## Dataset entries
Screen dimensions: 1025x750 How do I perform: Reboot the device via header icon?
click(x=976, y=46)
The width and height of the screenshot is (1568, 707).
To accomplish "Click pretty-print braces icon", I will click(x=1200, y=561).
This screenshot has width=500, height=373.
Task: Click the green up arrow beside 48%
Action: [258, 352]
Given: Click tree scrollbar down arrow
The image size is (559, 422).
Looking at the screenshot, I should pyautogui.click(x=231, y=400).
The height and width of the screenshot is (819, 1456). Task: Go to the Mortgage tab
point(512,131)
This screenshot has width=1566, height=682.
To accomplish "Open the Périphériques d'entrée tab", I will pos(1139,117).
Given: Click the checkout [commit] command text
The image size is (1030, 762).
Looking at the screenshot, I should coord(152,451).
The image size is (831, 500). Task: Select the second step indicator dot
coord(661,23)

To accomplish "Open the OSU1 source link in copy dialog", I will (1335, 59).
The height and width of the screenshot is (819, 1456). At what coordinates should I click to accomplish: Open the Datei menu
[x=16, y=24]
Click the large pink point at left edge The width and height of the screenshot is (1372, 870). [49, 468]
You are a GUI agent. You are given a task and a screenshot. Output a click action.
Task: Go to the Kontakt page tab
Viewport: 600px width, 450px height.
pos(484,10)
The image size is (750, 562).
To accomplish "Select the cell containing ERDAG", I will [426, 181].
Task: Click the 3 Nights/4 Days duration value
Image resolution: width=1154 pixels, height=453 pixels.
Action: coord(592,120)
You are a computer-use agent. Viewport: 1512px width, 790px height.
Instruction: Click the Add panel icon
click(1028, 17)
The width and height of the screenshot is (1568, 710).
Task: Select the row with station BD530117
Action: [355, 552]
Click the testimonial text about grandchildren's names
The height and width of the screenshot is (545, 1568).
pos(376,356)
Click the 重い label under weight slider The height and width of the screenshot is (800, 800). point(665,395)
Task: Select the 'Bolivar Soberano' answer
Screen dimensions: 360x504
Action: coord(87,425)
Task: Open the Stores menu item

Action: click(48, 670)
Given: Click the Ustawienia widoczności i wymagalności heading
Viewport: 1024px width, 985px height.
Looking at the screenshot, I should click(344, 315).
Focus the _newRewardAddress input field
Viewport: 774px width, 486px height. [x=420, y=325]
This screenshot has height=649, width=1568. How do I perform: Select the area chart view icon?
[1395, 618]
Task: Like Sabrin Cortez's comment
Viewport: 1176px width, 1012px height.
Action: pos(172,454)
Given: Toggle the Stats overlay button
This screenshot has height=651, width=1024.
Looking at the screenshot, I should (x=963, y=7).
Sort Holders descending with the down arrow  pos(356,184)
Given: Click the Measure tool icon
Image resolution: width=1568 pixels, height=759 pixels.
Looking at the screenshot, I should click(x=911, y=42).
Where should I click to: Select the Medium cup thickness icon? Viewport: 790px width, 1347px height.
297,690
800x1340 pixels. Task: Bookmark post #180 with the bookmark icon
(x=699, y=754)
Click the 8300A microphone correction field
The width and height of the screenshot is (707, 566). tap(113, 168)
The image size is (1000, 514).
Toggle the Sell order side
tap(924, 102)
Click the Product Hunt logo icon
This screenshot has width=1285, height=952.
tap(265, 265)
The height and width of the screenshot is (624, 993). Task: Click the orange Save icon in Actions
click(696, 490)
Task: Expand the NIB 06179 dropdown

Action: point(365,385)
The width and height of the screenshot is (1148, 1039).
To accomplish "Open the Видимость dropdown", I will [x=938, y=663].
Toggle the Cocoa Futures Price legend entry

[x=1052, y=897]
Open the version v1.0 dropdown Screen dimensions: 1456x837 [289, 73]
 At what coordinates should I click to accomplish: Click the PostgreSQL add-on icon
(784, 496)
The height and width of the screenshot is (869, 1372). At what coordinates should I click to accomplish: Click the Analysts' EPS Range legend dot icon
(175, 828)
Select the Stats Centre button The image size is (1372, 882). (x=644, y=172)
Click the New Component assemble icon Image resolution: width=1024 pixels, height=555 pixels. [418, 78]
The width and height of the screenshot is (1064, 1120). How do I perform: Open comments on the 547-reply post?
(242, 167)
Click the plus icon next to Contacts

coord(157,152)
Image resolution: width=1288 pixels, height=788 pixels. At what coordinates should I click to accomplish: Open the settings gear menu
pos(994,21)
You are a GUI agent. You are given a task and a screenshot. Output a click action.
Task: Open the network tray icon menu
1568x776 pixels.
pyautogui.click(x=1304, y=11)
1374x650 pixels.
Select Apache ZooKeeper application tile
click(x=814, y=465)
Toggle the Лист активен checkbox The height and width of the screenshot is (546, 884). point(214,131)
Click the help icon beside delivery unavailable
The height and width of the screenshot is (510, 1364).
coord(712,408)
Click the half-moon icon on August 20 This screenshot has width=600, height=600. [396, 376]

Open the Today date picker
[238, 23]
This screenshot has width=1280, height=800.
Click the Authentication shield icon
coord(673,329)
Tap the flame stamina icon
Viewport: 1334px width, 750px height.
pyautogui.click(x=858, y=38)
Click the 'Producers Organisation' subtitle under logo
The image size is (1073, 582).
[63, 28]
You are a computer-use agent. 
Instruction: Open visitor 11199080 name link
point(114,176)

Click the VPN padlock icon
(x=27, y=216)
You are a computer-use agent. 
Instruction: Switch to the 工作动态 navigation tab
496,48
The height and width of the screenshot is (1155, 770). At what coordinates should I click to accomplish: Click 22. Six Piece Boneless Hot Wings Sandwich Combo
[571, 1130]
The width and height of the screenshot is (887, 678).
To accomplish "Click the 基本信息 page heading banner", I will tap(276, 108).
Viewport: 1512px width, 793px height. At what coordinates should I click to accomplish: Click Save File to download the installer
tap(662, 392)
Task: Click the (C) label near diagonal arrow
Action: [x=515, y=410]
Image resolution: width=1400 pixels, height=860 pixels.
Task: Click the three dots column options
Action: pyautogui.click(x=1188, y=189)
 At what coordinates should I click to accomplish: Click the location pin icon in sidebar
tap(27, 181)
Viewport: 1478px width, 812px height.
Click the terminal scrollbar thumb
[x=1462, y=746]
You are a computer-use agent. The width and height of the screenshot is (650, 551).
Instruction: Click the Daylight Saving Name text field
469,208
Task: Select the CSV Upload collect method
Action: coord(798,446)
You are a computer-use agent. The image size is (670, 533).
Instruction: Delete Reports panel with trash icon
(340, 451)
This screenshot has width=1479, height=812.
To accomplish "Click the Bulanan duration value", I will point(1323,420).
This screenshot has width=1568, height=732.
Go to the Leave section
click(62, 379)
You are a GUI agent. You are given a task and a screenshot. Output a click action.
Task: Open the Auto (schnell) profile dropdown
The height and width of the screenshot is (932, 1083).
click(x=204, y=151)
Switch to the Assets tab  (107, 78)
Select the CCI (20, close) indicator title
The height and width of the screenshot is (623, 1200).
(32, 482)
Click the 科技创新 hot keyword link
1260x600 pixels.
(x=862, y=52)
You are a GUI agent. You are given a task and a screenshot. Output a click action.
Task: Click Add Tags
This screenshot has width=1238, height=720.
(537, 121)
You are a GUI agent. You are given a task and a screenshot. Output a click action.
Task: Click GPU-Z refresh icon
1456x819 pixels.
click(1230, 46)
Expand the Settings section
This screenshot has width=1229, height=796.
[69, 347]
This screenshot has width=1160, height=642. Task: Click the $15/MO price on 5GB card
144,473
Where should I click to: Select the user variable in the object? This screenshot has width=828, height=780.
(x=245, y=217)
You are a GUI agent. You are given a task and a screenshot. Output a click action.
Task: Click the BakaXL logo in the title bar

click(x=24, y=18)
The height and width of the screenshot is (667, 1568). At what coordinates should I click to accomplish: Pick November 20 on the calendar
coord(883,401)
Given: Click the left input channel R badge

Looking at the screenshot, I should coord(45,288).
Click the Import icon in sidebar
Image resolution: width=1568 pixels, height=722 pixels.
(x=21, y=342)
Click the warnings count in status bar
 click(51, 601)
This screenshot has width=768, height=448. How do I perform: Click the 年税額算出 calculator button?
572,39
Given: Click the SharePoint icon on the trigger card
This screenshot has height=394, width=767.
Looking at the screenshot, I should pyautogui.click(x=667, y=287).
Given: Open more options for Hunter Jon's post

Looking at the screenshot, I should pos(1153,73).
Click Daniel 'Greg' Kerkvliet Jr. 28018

## Work to do
Echo the records from the line with "The height and width of the screenshot is (624, 993)." to the line with "click(x=814, y=465)", both included, and copy each one unchanged.

## Finished answer
The height and width of the screenshot is (624, 993). Task: Click the orange Save icon in Actions
click(696, 490)
Task: Expand the NIB 06179 dropdown

Action: point(365,385)
The width and height of the screenshot is (1148, 1039).
To accomplish "Open the Видимость dropdown", I will [x=938, y=663].
Toggle the Cocoa Futures Price legend entry

[x=1052, y=897]
Open the version v1.0 dropdown Screen dimensions: 1456x837 [289, 73]
 At what coordinates should I click to accomplish: Click the PostgreSQL add-on icon
(784, 496)
The height and width of the screenshot is (869, 1372). At what coordinates should I click to accomplish: Click the Analysts' EPS Range legend dot icon
(175, 828)
Select the Stats Centre button The image size is (1372, 882). (x=644, y=172)
Click the New Component assemble icon Image resolution: width=1024 pixels, height=555 pixels. [418, 78]
The width and height of the screenshot is (1064, 1120). How do I perform: Open comments on the 547-reply post?
(242, 167)
Click the plus icon next to Contacts

coord(157,152)
Image resolution: width=1288 pixels, height=788 pixels. At what coordinates should I click to accomplish: Open the settings gear menu
pos(994,21)
You are a GUI agent. You are given a task and a screenshot. Output a click action.
Task: Open the network tray icon menu
1568x776 pixels.
pyautogui.click(x=1304, y=11)
1374x650 pixels.
Select Apache ZooKeeper application tile
click(x=814, y=465)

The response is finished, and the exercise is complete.